In a performance that would make even the most clueless stand-up comedians blush, Malawi’s Minister of Trade and Industry, Vitumbiko Mumba, stepped up to the podium in Lilongwe, not to deliver a clear trade strategy, but to offer the nation a baffling display of contradictions, economic fantasies, and thinly veiled threats.
To begin, in a truly remarkable leap of logic, Minister Mumba asserted that Malawians “prefer Zambian cement.” This statement came just days after his ministry enforced a ban on cement imports to protect local manufacturers, under the same government that actively promotes the Buy Malawi, Build Malawi campaign.
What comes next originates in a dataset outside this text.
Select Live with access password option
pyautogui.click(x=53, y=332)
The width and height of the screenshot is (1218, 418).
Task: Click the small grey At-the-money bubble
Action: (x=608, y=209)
The irony is staggering: while advocating for local industry, Mumba appeared to simultaneously promote foreign goods. One has to ask, has the Ministry of Trade and Industry become Zambia’s marketing department?
But the contradictions didn’t stop there.
On the issue of sugar, Mumba turned his sights on Illovo Sugar Malawi, a private company, not, for the record, a department under the Office of the President and Cabinet. Accusing Illovo of cartel-like behaviour and threatening to flood the market with Brazilian imports (which do not meet Malawi’s vitamin A fortification requirements), Mumba sent a chilling message to the private sector: “You’re free to operate, as long as you do exactly what I say.” Illovo is now seemingly expected to balance profitability with clairvoyance over ministerial whims.
The press briefing reached its comedic peak when Mumba publicly threatened major retail giants like Simama and Chipiku with legal action for alleged hoarding. This heavy-handed tactic, broadcast live, signalled a deeply troubling approach to economic diplomacy. The likely result? A spike in actual hoarding as businesses retreat in self-preservation, an entirely rational market response when the government chooses confrontation over cooperation. When a minister picks a fight with companies that have deeper pockets and longer supply chains than the state has foreign reserves, economic turbulence is all but guaranteed.
And speaking of reserves, Mumba’s solution to Malawi’s sugar shortage? Import it from Brazil. Yes, Brazil, over 10,000 kilometres away. This plan, floated amid acute forex shortages, would see sugar shipped across continents, fortified locally, re-bagged, and somehow sold more cheaply than local alternatives. There were no details, no costs, no timelines, just vibes. In any serious economy, this would be dismissed outright. In Mumba’s dreamscape, it’s a viable plan. Frankly, the proposal deserves its own Marvel movie for sheer implausibility.
Then, in a final flourish, the Minister concluded with a dose of scripture, using biblical references to frame his remarks as courageous rather than boastful. “Do not mistake boldness for matama,” he advised. But what we witnessed was not boldness, it was matama a umbuli: boastfulness steeped in ignorance.
In sum, what was billed as a policy briefing turned into an accidental roast of the government’s trade agenda. Mumba played many roles, import advocate, preacher, economic enforcer, amateur chemist, and self-appointed saviour of the market, all in the span of one speech.
What Malawi needs is a coherent, evidence-based policy, not punchlines.
Still, if nothing else, the nation got a laugh.